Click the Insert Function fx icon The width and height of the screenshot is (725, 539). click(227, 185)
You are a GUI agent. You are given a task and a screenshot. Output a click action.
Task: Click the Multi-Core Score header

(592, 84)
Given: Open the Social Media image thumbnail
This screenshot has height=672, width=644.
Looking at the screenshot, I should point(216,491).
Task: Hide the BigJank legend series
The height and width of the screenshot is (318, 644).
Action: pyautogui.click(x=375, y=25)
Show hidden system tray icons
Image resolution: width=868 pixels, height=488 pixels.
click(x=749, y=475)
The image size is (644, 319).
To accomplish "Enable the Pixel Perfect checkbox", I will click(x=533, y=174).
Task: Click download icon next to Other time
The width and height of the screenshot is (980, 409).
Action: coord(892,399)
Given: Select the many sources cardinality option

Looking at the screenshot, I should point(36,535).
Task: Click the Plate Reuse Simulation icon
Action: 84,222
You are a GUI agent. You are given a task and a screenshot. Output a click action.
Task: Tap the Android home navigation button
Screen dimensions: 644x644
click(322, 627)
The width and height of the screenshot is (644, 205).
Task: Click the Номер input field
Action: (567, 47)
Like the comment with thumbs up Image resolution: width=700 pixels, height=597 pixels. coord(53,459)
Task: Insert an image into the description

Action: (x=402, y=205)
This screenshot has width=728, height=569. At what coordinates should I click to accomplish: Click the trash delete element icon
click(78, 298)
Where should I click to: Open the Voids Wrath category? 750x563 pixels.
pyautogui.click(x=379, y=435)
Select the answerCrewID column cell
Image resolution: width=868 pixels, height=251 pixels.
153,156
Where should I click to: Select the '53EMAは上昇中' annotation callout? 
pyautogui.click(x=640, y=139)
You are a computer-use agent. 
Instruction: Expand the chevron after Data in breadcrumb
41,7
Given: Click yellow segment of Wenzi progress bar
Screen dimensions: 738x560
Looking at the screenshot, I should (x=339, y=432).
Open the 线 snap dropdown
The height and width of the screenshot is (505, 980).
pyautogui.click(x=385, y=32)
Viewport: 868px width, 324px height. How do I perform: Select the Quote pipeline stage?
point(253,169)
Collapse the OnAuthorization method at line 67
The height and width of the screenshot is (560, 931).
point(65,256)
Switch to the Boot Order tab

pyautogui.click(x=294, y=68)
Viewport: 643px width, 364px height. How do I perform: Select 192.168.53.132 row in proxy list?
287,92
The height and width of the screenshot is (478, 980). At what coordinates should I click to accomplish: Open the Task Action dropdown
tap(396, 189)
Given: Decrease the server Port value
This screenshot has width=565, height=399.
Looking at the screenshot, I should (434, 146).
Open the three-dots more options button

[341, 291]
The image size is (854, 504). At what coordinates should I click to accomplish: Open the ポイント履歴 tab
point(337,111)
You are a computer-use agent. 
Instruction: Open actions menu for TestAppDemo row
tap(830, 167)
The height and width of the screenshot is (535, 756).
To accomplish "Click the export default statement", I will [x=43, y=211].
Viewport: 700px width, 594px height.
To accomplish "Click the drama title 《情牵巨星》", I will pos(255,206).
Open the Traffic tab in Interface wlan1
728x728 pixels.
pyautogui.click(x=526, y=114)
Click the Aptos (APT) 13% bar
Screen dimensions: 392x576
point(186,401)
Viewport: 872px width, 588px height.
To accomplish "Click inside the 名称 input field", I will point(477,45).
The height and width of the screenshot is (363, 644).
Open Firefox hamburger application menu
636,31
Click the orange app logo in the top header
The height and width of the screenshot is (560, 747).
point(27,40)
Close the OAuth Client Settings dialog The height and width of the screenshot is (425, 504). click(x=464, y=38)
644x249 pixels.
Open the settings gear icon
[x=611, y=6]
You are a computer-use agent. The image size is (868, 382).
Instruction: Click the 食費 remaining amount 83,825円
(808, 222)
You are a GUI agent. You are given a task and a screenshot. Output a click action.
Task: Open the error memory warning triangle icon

= = = = = = =

Work required: Each entry above should be written again exactly.

Solution to the problem:
Click the Insert Function fx icon The width and height of the screenshot is (725, 539). click(227, 185)
You are a GUI agent. You are given a task and a screenshot. Output a click action.
Task: Click the Multi-Core Score header

(592, 84)
Given: Open the Social Media image thumbnail
This screenshot has height=672, width=644.
Looking at the screenshot, I should point(216,491).
Task: Hide the BigJank legend series
The height and width of the screenshot is (318, 644).
Action: pyautogui.click(x=375, y=25)
Show hidden system tray icons
Image resolution: width=868 pixels, height=488 pixels.
click(x=749, y=475)
The image size is (644, 319).
To accomplish "Enable the Pixel Perfect checkbox", I will click(x=533, y=174).
Task: Click download icon next to Other time
The width and height of the screenshot is (980, 409).
Action: coord(892,399)
Given: Select the many sources cardinality option

Looking at the screenshot, I should point(36,535).
Task: Click the Plate Reuse Simulation icon
Action: 84,222
You are a GUI agent. You are given a task and a screenshot. Output a click action.
Task: Tap the Android home navigation button
Screen dimensions: 644x644
click(322, 627)
The width and height of the screenshot is (644, 205).
Task: Click the Номер input field
Action: (567, 47)
Like the comment with thumbs up Image resolution: width=700 pixels, height=597 pixels. coord(53,459)
Task: Insert an image into the description

Action: (x=402, y=205)
This screenshot has width=728, height=569. At what coordinates should I click to accomplish: Click the trash delete element icon
click(78, 298)
Where should I click to: Open the Voids Wrath category? 750x563 pixels.
pyautogui.click(x=379, y=435)
Select the answerCrewID column cell
Image resolution: width=868 pixels, height=251 pixels.
153,156
Where should I click to: Select the '53EMAは上昇中' annotation callout? 
pyautogui.click(x=640, y=139)
You are a computer-use agent. 
Instruction: Expand the chevron after Data in breadcrumb
41,7
Given: Click yellow segment of Wenzi progress bar
Screen dimensions: 738x560
Looking at the screenshot, I should (x=339, y=432).
Open the 线 snap dropdown
The height and width of the screenshot is (505, 980).
pyautogui.click(x=385, y=32)
Viewport: 868px width, 324px height. How do I perform: Select the Quote pipeline stage?
point(253,169)
Collapse the OnAuthorization method at line 67
The height and width of the screenshot is (560, 931).
point(65,256)
Switch to the Boot Order tab

pyautogui.click(x=294, y=68)
Viewport: 643px width, 364px height. How do I perform: Select 192.168.53.132 row in proxy list?
287,92
The height and width of the screenshot is (478, 980). At what coordinates should I click to accomplish: Open the Task Action dropdown
tap(396, 189)
Given: Decrease the server Port value
This screenshot has width=565, height=399.
Looking at the screenshot, I should (434, 146).
Open the three-dots more options button

[341, 291]
The image size is (854, 504). At what coordinates should I click to accomplish: Open the ポイント履歴 tab
point(337,111)
You are a computer-use agent. 
Instruction: Open actions menu for TestAppDemo row
tap(830, 167)
The height and width of the screenshot is (535, 756).
To accomplish "Click the export default statement", I will [x=43, y=211].
Viewport: 700px width, 594px height.
To accomplish "Click the drama title 《情牵巨星》", I will pos(255,206).
Open the Traffic tab in Interface wlan1
728x728 pixels.
pyautogui.click(x=526, y=114)
Click the Aptos (APT) 13% bar
Screen dimensions: 392x576
point(186,401)
Viewport: 872px width, 588px height.
To accomplish "Click inside the 名称 input field", I will point(477,45).
The height and width of the screenshot is (363, 644).
Open Firefox hamburger application menu
636,31
Click the orange app logo in the top header
The height and width of the screenshot is (560, 747).
point(27,40)
Close the OAuth Client Settings dialog The height and width of the screenshot is (425, 504). click(x=464, y=38)
644x249 pixels.
Open the settings gear icon
[x=611, y=6]
You are a computer-use agent. The image size is (868, 382).
Instruction: Click the 食費 remaining amount 83,825円
(808, 222)
You are a GUI agent. You are given a task and a screenshot. Output a click action.
Task: Open the error memory warning triangle icon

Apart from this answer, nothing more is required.